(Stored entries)
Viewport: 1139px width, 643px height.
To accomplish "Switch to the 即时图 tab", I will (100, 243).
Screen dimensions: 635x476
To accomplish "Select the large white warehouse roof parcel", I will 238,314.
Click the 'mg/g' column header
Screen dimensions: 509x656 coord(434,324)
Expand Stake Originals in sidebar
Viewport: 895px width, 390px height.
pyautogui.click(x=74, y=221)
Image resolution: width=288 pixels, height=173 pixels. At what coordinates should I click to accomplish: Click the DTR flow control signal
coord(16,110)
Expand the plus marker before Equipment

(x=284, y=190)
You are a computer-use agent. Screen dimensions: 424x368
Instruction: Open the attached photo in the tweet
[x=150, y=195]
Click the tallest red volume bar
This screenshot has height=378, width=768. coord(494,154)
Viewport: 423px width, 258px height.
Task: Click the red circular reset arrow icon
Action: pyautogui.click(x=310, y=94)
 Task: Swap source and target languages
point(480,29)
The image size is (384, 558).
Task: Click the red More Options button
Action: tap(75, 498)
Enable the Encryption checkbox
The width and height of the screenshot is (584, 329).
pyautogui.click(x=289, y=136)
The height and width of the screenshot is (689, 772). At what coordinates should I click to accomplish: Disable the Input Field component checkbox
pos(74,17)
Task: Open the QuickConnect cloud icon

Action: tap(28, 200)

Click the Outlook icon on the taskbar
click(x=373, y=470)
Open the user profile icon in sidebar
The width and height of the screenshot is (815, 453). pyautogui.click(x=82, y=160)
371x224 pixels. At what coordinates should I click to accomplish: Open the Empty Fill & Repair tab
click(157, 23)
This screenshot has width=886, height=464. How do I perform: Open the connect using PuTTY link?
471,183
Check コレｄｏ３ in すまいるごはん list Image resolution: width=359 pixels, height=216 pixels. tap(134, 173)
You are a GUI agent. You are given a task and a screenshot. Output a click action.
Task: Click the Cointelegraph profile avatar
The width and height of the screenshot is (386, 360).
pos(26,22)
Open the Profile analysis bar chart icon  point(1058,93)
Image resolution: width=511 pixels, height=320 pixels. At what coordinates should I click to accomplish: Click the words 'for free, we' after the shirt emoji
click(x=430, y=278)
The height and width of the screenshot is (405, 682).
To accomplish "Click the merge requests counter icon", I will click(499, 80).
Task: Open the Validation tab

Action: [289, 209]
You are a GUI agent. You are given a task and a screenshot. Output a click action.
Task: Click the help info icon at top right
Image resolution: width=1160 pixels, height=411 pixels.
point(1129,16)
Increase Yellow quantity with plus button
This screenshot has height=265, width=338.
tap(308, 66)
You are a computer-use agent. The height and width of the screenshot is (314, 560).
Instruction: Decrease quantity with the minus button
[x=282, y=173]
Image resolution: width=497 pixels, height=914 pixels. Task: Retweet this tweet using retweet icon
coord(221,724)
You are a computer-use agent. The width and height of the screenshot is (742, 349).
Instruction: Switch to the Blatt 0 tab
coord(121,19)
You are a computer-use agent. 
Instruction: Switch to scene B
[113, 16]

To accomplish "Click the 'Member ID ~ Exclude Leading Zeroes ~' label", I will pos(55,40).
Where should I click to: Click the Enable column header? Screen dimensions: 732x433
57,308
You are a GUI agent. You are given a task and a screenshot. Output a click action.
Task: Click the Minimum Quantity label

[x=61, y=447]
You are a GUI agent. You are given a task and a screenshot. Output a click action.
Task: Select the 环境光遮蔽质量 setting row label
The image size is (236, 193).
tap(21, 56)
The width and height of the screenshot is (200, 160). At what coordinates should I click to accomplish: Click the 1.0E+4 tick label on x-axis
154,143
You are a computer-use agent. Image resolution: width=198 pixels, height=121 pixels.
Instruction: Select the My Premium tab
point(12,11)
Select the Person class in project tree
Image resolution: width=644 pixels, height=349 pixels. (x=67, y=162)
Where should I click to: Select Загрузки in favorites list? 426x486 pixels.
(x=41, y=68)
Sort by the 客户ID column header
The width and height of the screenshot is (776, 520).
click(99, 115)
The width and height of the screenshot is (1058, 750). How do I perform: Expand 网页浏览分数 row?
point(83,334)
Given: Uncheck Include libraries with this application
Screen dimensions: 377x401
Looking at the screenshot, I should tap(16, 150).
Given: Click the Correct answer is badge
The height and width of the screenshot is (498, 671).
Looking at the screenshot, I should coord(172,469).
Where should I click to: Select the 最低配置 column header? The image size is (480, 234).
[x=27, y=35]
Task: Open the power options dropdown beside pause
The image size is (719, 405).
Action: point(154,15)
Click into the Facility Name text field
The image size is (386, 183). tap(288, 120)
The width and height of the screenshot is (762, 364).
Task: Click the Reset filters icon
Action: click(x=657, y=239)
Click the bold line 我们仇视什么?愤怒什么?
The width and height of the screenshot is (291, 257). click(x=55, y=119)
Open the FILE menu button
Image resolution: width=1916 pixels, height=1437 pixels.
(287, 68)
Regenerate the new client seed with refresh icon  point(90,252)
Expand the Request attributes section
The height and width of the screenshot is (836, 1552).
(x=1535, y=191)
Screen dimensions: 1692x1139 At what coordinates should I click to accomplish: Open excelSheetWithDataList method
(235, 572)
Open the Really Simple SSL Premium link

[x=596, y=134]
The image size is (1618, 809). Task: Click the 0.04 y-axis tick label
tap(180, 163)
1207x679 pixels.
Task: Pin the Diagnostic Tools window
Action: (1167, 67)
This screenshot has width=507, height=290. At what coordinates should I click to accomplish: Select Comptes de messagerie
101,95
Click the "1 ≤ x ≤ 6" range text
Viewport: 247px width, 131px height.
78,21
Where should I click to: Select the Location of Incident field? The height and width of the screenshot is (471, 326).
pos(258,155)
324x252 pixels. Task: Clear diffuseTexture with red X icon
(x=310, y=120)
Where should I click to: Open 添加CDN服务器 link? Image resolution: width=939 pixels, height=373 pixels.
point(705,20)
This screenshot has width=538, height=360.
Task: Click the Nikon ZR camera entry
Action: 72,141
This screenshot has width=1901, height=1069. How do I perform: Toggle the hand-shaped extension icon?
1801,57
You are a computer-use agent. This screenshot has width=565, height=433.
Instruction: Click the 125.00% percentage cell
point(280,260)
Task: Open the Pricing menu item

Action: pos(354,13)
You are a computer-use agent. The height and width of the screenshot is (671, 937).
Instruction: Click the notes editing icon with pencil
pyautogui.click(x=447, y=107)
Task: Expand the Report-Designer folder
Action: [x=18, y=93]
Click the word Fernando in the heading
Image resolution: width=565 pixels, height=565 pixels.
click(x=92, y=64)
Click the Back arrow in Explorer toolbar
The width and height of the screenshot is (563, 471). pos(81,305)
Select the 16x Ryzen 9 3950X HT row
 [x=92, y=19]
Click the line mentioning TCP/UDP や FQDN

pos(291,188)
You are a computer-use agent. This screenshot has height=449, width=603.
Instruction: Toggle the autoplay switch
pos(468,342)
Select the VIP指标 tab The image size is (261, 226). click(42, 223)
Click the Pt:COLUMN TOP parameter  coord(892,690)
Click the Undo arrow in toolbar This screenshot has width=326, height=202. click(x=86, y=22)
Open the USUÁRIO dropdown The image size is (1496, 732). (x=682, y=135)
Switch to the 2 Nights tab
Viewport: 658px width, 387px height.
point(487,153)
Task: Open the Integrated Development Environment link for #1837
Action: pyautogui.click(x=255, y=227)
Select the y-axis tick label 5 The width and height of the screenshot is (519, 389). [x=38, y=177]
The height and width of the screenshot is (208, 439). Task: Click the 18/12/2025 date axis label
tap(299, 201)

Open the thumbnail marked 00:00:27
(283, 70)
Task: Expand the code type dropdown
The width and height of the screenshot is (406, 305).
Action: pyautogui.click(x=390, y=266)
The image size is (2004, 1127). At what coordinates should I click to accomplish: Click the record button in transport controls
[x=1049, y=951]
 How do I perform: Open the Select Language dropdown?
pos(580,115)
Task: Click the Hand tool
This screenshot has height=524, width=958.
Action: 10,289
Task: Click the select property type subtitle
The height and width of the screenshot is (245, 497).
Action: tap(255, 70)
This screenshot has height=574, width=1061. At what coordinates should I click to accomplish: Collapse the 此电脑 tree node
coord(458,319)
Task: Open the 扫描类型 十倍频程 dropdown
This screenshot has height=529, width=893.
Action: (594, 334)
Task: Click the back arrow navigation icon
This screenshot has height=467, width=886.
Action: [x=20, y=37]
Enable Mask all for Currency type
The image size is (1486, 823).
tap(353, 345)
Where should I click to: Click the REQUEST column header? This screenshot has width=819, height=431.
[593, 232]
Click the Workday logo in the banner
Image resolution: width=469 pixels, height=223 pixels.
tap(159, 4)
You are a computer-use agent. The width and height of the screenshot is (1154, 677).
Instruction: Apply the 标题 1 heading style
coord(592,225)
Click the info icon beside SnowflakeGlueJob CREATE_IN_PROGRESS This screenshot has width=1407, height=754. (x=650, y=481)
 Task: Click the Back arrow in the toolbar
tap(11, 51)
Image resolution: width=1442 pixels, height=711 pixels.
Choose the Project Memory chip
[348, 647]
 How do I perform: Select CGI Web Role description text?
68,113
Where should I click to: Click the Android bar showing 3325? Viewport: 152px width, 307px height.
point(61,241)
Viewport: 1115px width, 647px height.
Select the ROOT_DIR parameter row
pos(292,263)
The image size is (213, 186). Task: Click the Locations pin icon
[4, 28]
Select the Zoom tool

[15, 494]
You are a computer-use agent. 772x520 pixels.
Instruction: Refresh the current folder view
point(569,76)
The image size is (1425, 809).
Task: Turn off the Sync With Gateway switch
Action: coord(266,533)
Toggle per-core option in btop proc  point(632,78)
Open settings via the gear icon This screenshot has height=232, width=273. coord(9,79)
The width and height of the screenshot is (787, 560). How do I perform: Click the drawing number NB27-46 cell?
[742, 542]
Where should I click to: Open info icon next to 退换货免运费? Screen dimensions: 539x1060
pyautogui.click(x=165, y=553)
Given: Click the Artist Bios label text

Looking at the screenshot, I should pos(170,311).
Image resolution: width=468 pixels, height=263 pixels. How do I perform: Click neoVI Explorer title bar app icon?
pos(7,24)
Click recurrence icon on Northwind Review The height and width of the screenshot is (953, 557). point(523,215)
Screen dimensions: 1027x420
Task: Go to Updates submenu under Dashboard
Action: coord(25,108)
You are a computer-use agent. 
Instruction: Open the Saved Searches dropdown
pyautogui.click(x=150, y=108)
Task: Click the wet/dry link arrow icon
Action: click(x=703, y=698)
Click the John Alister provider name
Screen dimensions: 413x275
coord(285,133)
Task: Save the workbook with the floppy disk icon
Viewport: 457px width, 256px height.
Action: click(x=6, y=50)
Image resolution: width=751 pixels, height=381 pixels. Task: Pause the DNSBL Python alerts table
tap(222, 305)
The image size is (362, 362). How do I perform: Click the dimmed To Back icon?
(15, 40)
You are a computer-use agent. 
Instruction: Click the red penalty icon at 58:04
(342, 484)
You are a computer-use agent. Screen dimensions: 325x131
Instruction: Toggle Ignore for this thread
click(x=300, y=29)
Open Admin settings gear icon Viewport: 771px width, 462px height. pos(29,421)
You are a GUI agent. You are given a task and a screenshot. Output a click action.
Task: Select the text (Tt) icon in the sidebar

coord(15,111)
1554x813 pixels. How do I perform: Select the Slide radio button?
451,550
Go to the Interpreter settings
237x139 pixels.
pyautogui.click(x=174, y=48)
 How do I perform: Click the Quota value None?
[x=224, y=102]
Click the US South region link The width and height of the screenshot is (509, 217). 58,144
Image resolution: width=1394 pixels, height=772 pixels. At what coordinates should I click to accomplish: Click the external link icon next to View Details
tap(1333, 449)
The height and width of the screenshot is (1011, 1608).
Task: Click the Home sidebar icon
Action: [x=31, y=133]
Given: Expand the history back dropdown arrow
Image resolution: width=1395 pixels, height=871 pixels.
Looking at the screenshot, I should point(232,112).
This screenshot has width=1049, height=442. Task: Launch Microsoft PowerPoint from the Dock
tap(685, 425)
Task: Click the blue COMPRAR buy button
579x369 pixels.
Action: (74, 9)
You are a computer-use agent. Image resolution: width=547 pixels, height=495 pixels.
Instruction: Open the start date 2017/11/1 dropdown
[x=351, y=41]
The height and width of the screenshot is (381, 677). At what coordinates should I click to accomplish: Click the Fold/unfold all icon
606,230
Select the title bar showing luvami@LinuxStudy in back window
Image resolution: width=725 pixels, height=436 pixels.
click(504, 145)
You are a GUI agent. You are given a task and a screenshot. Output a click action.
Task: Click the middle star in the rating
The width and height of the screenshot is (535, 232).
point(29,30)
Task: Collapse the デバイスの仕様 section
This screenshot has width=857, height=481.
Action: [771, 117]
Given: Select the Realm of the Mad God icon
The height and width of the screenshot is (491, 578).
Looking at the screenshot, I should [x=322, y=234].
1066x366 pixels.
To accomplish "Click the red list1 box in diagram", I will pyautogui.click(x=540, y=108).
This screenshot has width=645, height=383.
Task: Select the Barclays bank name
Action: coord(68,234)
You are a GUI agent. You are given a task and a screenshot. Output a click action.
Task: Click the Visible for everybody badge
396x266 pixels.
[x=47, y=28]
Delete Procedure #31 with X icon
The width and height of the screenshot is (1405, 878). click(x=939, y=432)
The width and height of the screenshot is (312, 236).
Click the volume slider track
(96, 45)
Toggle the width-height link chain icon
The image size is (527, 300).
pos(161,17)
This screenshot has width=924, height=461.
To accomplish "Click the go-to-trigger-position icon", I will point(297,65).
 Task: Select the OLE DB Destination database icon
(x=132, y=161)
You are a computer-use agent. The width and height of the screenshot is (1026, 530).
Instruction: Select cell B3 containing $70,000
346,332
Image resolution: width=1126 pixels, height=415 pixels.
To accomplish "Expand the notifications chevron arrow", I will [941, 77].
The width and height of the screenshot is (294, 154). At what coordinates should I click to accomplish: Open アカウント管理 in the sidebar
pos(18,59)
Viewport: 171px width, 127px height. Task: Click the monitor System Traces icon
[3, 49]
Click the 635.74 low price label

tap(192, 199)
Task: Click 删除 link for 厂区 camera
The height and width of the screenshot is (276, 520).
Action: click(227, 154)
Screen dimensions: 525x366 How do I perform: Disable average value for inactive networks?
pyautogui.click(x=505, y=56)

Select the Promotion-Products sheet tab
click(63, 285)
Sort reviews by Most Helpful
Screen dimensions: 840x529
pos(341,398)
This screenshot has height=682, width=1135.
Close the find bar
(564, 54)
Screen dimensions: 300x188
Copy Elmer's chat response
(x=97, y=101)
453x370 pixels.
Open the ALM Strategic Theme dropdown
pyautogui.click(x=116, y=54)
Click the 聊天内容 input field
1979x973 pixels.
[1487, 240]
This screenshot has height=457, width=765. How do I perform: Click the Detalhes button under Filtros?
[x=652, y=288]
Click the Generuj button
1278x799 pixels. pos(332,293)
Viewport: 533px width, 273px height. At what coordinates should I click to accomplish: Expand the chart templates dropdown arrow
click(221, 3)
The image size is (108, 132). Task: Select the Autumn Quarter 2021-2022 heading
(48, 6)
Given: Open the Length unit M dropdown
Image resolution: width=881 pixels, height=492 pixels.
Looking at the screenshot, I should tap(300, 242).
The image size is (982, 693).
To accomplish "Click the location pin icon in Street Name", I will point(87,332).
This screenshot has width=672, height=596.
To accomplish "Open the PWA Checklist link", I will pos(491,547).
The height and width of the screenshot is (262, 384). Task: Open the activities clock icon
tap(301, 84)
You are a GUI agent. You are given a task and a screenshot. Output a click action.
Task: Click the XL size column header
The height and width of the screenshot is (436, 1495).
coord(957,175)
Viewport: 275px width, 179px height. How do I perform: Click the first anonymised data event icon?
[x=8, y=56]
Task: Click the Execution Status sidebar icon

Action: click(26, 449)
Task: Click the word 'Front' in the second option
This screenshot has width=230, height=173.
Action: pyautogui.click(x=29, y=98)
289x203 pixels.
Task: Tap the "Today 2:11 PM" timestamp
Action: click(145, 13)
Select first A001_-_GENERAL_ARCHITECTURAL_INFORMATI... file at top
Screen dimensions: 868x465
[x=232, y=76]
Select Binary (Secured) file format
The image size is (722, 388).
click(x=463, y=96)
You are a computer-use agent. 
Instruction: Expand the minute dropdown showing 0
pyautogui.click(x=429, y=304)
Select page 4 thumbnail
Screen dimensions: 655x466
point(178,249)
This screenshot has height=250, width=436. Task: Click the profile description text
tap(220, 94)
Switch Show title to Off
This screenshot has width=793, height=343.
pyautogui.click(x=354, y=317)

- **AIM OF THE TASK**:
Copy the lines of the listing verbatim, starting with the line that contains "This screenshot has height=250, width=436." and going on through the end of the listing.

- **WRITTEN ANSWER**:
This screenshot has height=250, width=436. Task: Click the profile description text
tap(220, 94)
Switch Show title to Off
This screenshot has width=793, height=343.
pyautogui.click(x=354, y=317)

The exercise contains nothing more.